U.S. Intelligence agencies testified before the Senate Armed Services Committee chaired by Sen. John McCain Thursday that they believe Vladimir Putin ordered the KGB and GRU to hack American political email servers of both parties, but used go-between agents to funnel the information to Julian Assange and Wikileaks.
President-elect Trump is hypersensitive about this story because he thinks some Democrats want to use the Russian interference in the U.S. election process to de-legitimize his win over Hillary Clinton in the Electoral College. The intelligence agencies are also hypersensitive to doubts about their own credibility, as stated by Trump in tweets.
Trump is both right and wrong at the same time, and so are the agencies, in part.
Trump is right that many Democrats think that Putin for his own reasons wanted Clinton to lose and Trump to win. But Trump, the Russians, the Democrats, and the U.S. media are all wrong if they think Clinton's and her campaign director John Podesta's email leaks were a major factor in motivating millions of voters to reject Hillary Clinton and vote for Donald Trump instead.
No polls have shown that Clinton's stupid and reckless email controversy was a major factor in shifting a large number of votes at the last minute before Nov. 8. Many voters who thought Hillary was dishonest and reckless about her email server had already made their negative conclusions about her character and fitness for office a long time before the email leaks stories from Wikileaks started to obsess the cable news networks in late October.

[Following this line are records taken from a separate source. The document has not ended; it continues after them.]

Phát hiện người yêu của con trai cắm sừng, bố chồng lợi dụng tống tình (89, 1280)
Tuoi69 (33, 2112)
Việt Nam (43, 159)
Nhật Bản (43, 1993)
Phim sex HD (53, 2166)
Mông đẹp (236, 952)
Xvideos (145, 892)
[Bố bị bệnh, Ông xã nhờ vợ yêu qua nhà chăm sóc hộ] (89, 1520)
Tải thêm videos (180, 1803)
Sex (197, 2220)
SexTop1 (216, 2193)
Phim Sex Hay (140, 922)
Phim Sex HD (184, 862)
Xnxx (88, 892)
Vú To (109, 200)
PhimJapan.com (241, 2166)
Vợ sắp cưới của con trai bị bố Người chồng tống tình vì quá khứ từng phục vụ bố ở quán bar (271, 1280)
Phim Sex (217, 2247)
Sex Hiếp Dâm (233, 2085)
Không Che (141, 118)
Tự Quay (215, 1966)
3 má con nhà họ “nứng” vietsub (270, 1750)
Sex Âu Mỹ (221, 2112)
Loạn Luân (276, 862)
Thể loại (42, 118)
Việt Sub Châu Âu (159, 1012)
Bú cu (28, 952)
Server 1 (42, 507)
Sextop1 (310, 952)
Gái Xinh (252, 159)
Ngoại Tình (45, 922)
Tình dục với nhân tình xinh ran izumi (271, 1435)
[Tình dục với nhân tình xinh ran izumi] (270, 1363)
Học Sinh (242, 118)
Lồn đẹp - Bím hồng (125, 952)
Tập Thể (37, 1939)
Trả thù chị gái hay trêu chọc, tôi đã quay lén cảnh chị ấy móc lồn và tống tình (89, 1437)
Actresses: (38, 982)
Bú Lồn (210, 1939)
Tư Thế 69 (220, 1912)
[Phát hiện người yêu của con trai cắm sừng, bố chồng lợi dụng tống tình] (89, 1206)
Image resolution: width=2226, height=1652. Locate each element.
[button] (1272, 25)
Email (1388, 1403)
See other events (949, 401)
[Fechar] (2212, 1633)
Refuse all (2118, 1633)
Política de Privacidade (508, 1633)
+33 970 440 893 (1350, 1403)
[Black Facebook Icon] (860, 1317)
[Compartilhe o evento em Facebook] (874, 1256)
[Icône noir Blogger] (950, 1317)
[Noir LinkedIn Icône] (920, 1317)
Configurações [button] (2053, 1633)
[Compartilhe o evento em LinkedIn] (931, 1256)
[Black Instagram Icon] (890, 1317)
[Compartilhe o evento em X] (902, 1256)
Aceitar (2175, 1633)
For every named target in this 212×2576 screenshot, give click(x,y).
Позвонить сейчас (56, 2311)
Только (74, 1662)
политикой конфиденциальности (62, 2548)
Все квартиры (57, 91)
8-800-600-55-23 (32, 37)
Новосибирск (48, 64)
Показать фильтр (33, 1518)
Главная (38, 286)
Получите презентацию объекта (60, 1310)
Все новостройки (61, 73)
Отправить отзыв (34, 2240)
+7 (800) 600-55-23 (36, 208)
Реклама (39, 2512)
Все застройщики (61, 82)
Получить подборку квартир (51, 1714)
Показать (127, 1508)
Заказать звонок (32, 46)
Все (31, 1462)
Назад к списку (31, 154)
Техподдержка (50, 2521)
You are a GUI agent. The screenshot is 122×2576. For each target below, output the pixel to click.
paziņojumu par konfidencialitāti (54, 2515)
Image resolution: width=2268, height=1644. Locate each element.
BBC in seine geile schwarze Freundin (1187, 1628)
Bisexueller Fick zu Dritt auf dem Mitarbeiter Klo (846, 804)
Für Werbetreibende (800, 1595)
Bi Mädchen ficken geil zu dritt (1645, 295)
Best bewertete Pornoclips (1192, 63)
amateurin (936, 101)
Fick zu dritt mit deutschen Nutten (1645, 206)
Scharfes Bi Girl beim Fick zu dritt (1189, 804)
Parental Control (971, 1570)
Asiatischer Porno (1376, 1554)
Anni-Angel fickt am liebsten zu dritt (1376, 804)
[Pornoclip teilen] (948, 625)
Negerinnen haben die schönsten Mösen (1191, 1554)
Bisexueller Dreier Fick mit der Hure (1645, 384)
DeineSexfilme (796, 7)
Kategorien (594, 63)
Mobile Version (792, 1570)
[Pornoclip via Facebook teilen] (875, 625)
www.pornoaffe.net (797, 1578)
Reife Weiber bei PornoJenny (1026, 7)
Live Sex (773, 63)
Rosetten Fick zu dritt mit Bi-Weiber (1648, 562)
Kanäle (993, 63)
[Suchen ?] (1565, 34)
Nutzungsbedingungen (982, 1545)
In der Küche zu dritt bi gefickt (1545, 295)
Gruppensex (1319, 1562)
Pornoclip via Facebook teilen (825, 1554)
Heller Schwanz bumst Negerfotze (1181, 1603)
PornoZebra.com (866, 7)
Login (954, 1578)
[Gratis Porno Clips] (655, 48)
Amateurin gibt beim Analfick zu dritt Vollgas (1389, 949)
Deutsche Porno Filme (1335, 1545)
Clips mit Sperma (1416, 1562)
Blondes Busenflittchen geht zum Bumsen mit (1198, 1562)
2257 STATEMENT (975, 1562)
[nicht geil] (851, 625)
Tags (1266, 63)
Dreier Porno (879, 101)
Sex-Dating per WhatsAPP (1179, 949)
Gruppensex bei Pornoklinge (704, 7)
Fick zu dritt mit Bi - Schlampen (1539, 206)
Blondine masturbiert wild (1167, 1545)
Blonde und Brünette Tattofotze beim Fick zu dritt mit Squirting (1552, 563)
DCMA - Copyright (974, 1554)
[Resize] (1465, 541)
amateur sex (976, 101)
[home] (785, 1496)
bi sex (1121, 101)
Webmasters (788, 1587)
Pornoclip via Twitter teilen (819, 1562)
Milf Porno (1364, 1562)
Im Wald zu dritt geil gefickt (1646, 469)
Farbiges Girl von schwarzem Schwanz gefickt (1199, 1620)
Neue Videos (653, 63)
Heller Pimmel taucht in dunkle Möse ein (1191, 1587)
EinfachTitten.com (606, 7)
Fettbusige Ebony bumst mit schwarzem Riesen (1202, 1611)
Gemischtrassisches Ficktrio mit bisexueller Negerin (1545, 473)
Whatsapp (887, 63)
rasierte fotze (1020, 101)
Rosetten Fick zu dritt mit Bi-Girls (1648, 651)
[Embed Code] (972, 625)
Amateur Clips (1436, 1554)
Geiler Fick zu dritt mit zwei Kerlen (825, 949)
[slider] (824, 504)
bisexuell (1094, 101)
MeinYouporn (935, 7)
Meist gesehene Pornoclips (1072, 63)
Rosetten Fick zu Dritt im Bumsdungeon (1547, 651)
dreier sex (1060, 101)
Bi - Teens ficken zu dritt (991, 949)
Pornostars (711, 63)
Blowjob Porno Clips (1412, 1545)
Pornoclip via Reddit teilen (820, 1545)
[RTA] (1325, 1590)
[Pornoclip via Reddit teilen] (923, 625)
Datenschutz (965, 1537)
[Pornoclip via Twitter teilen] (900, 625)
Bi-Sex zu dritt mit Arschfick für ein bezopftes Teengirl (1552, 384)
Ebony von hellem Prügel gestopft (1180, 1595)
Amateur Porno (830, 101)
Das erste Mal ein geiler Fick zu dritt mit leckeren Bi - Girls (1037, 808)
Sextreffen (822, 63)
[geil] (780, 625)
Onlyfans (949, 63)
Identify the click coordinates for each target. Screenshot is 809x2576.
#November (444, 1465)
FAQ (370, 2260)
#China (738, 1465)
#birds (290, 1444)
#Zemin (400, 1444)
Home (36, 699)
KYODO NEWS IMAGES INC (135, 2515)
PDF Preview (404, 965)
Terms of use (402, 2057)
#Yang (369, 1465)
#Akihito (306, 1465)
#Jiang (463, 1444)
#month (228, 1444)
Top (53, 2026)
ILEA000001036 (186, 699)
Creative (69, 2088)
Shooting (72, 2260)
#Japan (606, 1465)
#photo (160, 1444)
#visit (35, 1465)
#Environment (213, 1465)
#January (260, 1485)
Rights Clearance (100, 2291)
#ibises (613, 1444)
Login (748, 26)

Most voters who were for Trump had already made up their minds to vote for him many weeks before the Wikileaks stories. Did Putin want Clinton to lose and Trump to win for his own agenda? Evidence is strong that yes, Putin did. But there is little evidence that the email leak stories alone were a major factor in the Trump win or Clinton loss.
The reason is that voters had many other issues on their minds that were more directly important to them personally on Nov. 8, such as restoring jobs to the U.S. and protecting the U.S. from terrorist threats. Clinton already trailed Trump on those issues in early October.
The negative stories from Wikileaks about Clinton emails certainly did not help her at a critical time in the campaign but they were not the major reason she lost. Far more harmful in terms of timing for the Clinton campaign was the statement by FBI Director James Comey on Oct. 28 that the FBI had to re-open their investigation into possibly classified Clinton emails found on a device owned by Huma Abedin and her ex-husband and former Congressman, Anthony Wiener.
It took the FBI many days to find out that most of those emails were duplicates of emails they already had looked at, but the second Comey "clearance" of Clinton for the intentional violation of classified procedures was too close to the election to help her. Even the conflicting Comey statements were not necessarily a deal killer for Clinton but they did likely stop her momentum cold and help Trump in that way.
But last-minute news stories always have some impact on campaign momentum. The late stories about President Obama's appearance of leadership in Hurricane Sandy relief efforts at a time when Mitt Romney had to step out of the news just before the 2012 election helped Obama and hurt Romney, but it is impossible to know if that gap alone was enough to decide that election.
So Trump and the media would be better advised to just turn the page. Let Congress find out what the Russians did and why so that such interference cannot be repeated in future elections, but Trump is still the legitimate president-elect who will take office on Jan. 20.